Monday, December 12, 2016

BookPastor >> "How to Preach and Teach the Old Testament for All Its Worth" (Christopher J.H. Wright)

This review was first published at Panorama of a Book Saint on April 16th, 2016.


TITLE: How to Preach and Teach the Old Testament for All Its Worth
AUTHOR: Christopher J.H. Wright
PUBLISHER: Grand Rapids, MI: Zondervan, 2016, (288 pages).

Christians who believe in the authority of the Bible will have no problem about the importance of the Old Testament. However, when it comes to communicating the truths and the nuances of the biblical texts for the general audience, it becomes more challenging because of the ancient contexts, the archaic languages used, and how it is relevant for contemporary cultures. Author Christopher Wright has seen it all. He knows how infrequent preachers use the Old Testament for their Sunday sermons. Even those who teach prefer to use the New Testament as it involves less work for the teacher and less intense for the students. Yet, the difficulty should not be the reason for not studying the Old Testament. Despite the title of the book, there is a progression of why first before the how. This is important.

Part One of the book is about the WHY we need to preach and teach the Old Testament. Part Two reveals the HOW.

In Part One, Wright gives us three reasons why we need to preach and teach the Old Testament.
  1. It is God's Word
  2. The Old Testament is foundational to our Christian faith
  3. It is the Bible of Jesus Christ
He shows us the big biblical story, the journey of Israel, and the promise of God revealed throughout the generations through His servants. This journey is important so that students will not get lost in the maze of narratives, poetry, and prophecies. The Old Testament is more about promises rather than predictions. The drama is depicted in six stages: 1) Creation; 2) Fall; 3) Promise; 4) Gospel; 5) Mission; and 6) New Creation. Seen in this light, we can better situate the Old Testament within the fuller context of the whole Bible. In fact, there are lots of references back and forth between the Old and the New testaments. Wright also deals with the person of Jesus Christ, aware that many believers will be quite uncomfortable if Jesus was not mentioned when teaching the Old Testament. Here, I feel that Wright does a good job in connecting the two. On the one hand, we need to teach and preach the Old Testament texts in a way that honours the original meaning, the ancient people's understanding, and God's intent for the people at that time. On the other hand, we cannot separate the centrality of Jesus in the Bible. In "Don't Just Give Me Jesus," Wright says that while the Old Testament points to Jesus, the Old Testament is not "all about Jesus." The main concern is exegesis and original meanings.
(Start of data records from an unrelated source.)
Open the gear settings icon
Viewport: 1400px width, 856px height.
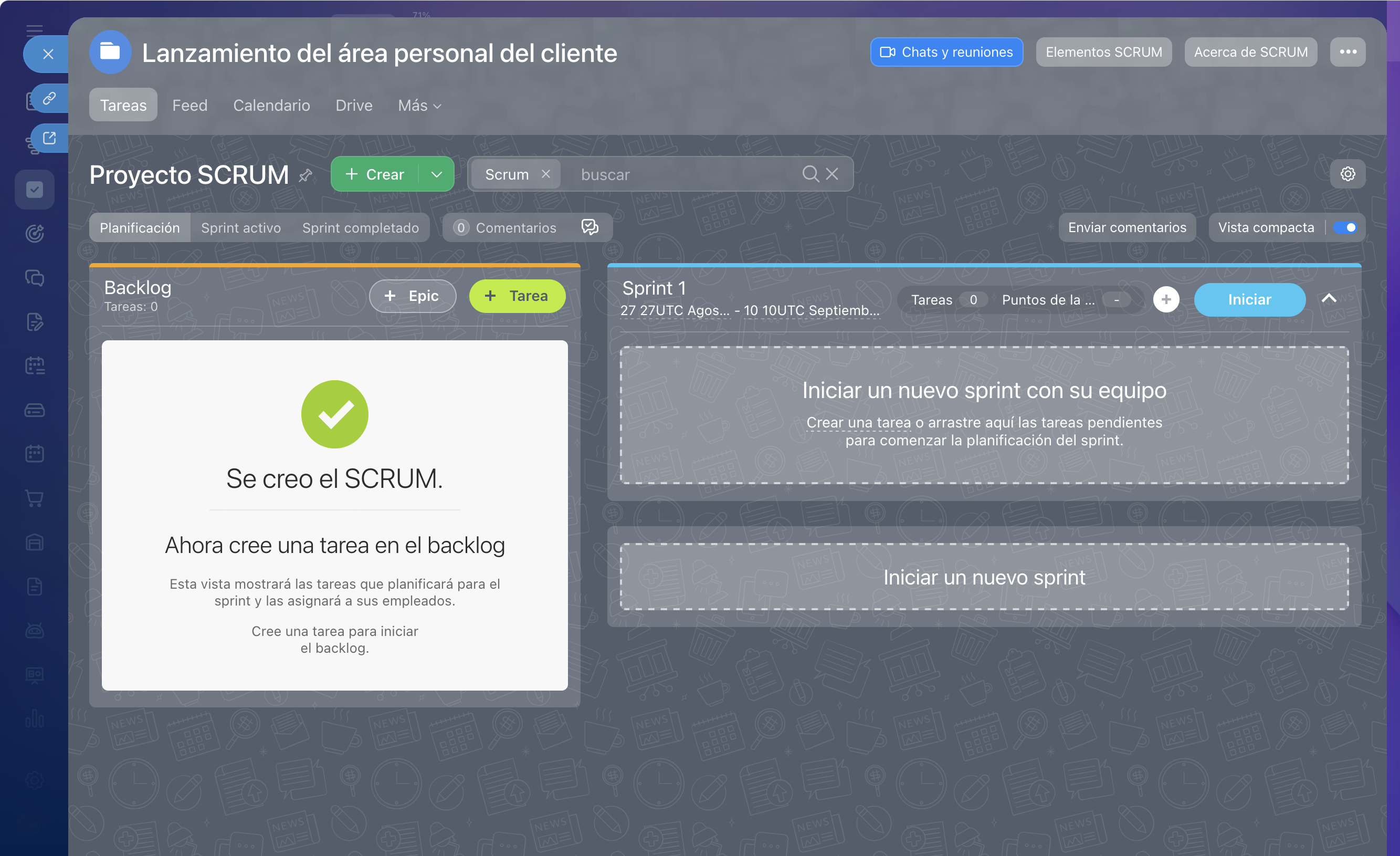[1348, 174]
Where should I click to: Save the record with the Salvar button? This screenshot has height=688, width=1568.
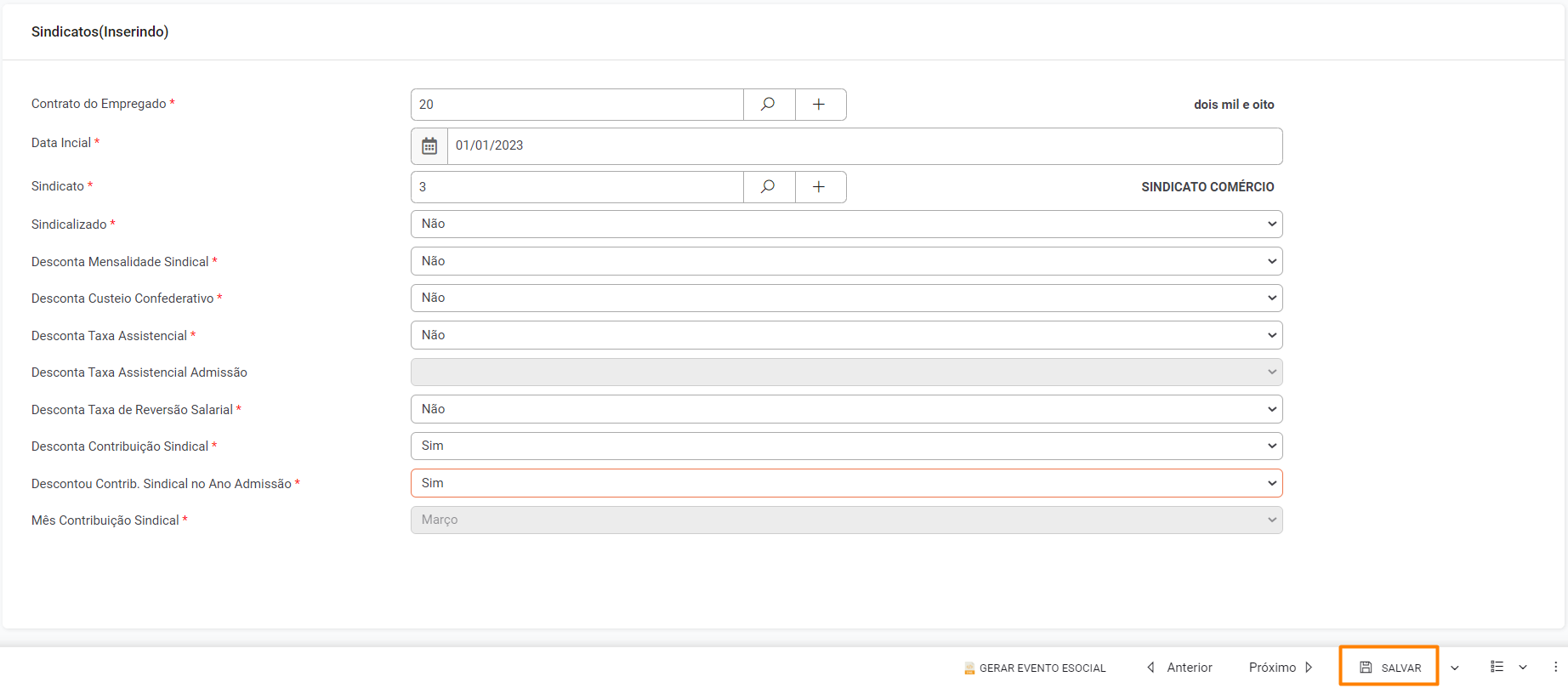(x=1389, y=667)
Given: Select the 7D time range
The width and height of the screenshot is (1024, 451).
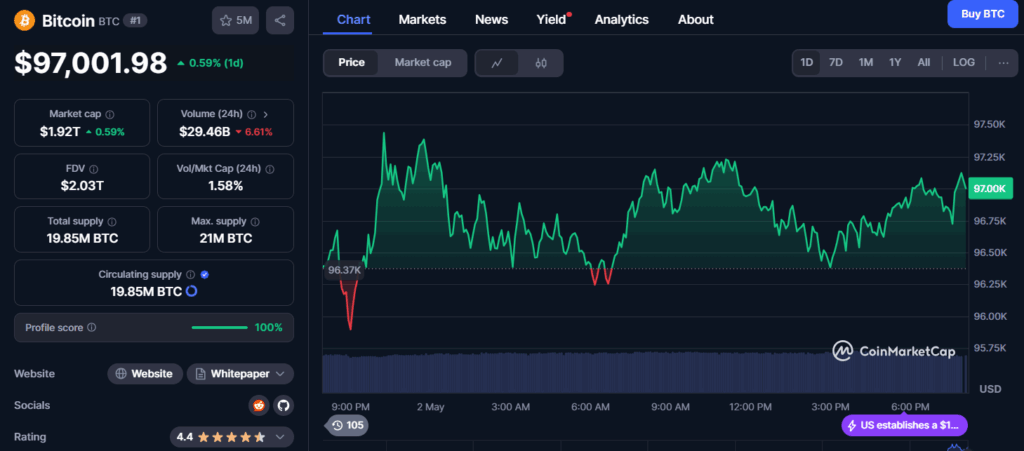Looking at the screenshot, I should (x=836, y=62).
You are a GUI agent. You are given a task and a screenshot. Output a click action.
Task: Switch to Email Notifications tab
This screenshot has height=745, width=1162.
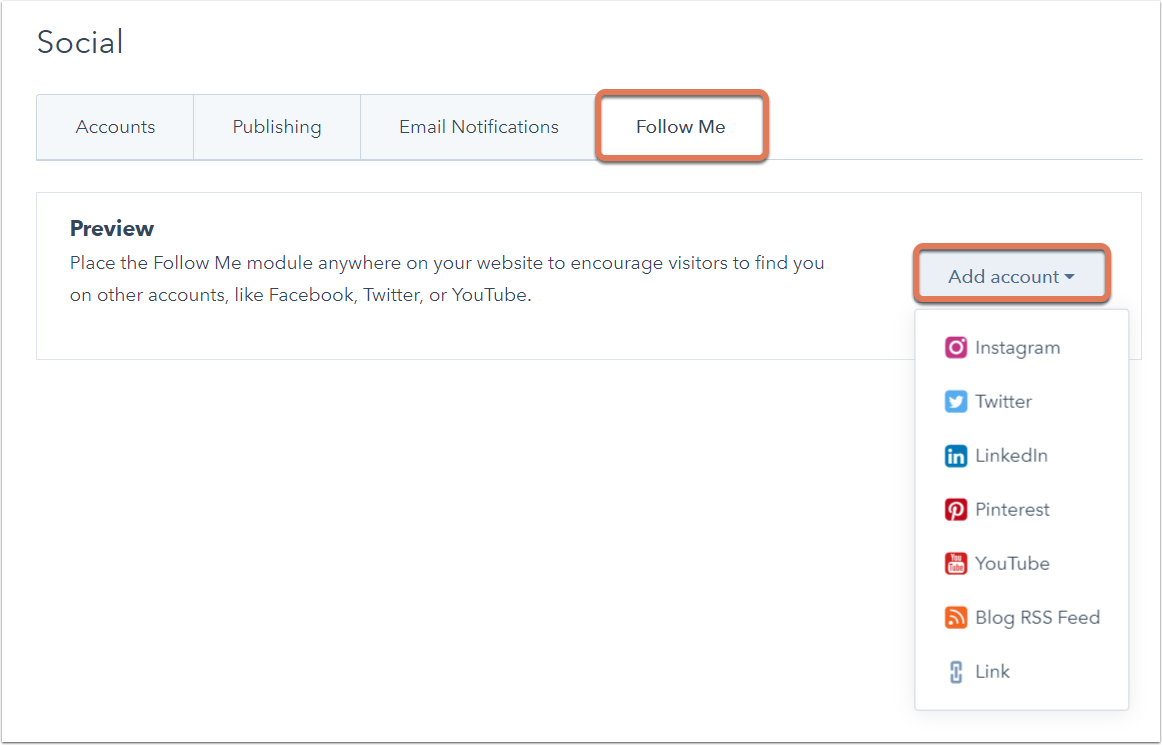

If we make the premature insertion of Jesus into every Old Testament text, we are in danger of making the Bible say things beyond what the Bible is truly saying. When that happens, people will be doing eisegesis (reading meaning into the text) rather than exegesis (reading meaning out of the text). Thankfully, Wright shows us the way to connect with Christ even as we study the Old Testament for all its worth.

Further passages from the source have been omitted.